- _Supplied text_:
## BEGIN

First, whether an element might fire an accessibility event can be 
captured, in part, by its role, as you allude to.  There is a basic 
abstract "widget" role in the ARIA taxonomy, which is defined as "an 
interactive component...".  There are numerous roles that ultimately 
subclass the widget role, including gridcell, slider, checkbox, menu, 
and others.  Any of the roles in this branch of the taxonomy potentially 
fire accessibility events.  Hence, any element that has a widget role, 
either explicitly or implicitly, can cause an accessibility event, and 
therefore has an associated accessible object.

Secondly, as you noted, there is a section on AAPI events [1a]. That 
section includes a table documenting the relationship between various 
aria-* states and properties and AAPI events.  See [2], starting with 
aria-activedescendant.  The left most column of the table is a list of 
aria-* attributes.  The implication is that if an element has one of 
those aria-* attributes, then it can cause an accessibility event.  
Using aria-busy as an example:  If an element has aria-busy specified 
for it, it can change between its two values (true and false), and 
thereby cause an "aria-busy-changed' event in the accessibility API.  
The same logic applies to the other aria-* attributes listed in the 
table.  The bottom line is that the presence of any of these aria-* 
attributes entails that the element can cause an accessibility event.  
Hence, the element has an accessible object in the accessibility tree.

Thirdly, live regions are potential event sources.  Any element with an 
aria-live attribute can cause an event.

Fourth, the proposed aria-keyshortcuts attribute documents what the 
author has provided by way of keyboard activation of the element. That 
entails that the element handles key events, which will have associated 
key events in the AAPI.

I'm not sure if that covers all the cases, but perhaps it's the lion's 
share.  In any case, there are a number of ways to determine if an 
element can cause an accessibility event, and, therefore, needs an 
accessible object in the accessibility tree, if not already present.

> I'm going to be cleaning up other parts of the SVG-AAM this weekend, 
> but I'll have to hold off making too many changes on these sections 
> until there is a group resolution on how to proceed for the Core-AAM.

## END

- _Short exercise 1_: Summarize the email on accessibility events in two sentences.
- _Short exercise 2_: Please repeat the passage of the email on accessibility events starting at "Using aria-busy as" and ending at "element can cause an accessibility event.".

- _Information shown_:

## BEGIN

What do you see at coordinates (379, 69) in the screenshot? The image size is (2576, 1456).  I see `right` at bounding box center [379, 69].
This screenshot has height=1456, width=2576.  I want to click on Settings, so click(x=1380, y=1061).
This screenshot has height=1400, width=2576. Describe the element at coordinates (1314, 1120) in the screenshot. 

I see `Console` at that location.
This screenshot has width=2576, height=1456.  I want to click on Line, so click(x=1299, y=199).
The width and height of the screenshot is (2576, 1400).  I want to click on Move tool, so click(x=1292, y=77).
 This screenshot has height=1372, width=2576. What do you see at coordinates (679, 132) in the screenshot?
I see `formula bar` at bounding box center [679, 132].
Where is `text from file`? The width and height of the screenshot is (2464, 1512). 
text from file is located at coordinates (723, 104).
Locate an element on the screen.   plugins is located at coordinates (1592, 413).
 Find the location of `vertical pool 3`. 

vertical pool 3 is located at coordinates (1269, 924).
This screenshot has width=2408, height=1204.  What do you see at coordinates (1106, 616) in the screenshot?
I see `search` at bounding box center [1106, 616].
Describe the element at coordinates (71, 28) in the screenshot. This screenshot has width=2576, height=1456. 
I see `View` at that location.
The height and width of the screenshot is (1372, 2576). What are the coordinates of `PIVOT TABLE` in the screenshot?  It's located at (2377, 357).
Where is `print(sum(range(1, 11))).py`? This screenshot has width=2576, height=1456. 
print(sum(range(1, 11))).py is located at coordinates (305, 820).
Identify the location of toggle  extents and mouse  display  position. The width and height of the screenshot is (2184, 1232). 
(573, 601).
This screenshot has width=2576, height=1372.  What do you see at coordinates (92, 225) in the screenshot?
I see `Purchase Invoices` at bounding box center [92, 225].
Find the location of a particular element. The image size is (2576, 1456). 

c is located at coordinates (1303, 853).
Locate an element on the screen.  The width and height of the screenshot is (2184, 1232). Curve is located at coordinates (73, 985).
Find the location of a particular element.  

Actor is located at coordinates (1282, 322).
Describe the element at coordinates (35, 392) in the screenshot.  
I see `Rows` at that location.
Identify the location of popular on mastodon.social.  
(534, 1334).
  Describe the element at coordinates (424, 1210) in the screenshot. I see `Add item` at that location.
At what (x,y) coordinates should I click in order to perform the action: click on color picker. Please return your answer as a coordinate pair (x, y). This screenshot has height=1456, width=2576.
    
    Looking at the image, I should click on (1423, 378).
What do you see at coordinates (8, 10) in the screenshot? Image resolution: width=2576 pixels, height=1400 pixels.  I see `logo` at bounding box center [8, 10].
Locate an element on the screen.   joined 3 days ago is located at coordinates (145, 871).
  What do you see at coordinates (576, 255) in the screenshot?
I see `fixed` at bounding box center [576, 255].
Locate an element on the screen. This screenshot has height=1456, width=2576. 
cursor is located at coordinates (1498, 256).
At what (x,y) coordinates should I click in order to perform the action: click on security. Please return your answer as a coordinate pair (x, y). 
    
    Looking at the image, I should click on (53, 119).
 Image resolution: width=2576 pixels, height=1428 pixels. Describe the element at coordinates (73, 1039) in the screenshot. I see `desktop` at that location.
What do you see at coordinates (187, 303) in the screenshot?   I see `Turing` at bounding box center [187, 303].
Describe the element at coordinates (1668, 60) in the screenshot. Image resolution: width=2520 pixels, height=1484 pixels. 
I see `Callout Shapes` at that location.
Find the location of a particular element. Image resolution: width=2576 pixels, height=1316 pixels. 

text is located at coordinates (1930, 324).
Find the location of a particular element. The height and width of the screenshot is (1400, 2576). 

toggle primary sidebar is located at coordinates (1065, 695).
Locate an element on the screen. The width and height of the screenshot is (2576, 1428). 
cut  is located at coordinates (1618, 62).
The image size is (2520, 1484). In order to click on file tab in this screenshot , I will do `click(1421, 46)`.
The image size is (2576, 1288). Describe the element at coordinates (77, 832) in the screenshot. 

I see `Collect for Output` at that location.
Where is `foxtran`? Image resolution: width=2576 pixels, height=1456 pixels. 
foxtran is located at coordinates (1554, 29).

## END

- _Finished answer 1_: The email gives several ways to tell whether an element can cause an accessibility event: it has a widget role, it carries one of the aria-* attributes listed in the AAPI events table, it has an aria-live attribute, or it has the proposed aria-keyshortcuts attribute. Such an element therefore needs an accessible object in the accessibility tree, although the writer is not sure these cases cover everything.

- _Finished answer 2_:
Using aria-busy as an example:  If an element has aria-busy specified 
for it, it can change between its two values (true and false), and 
thereby cause an "aria-busy-changed' event in the accessibility API.  
The same logic applies to the other aria-* attributes listed in the 
table.  The bottom line is that the presence of any of these aria-* 
attributes entails that the element can cause an accessibility event.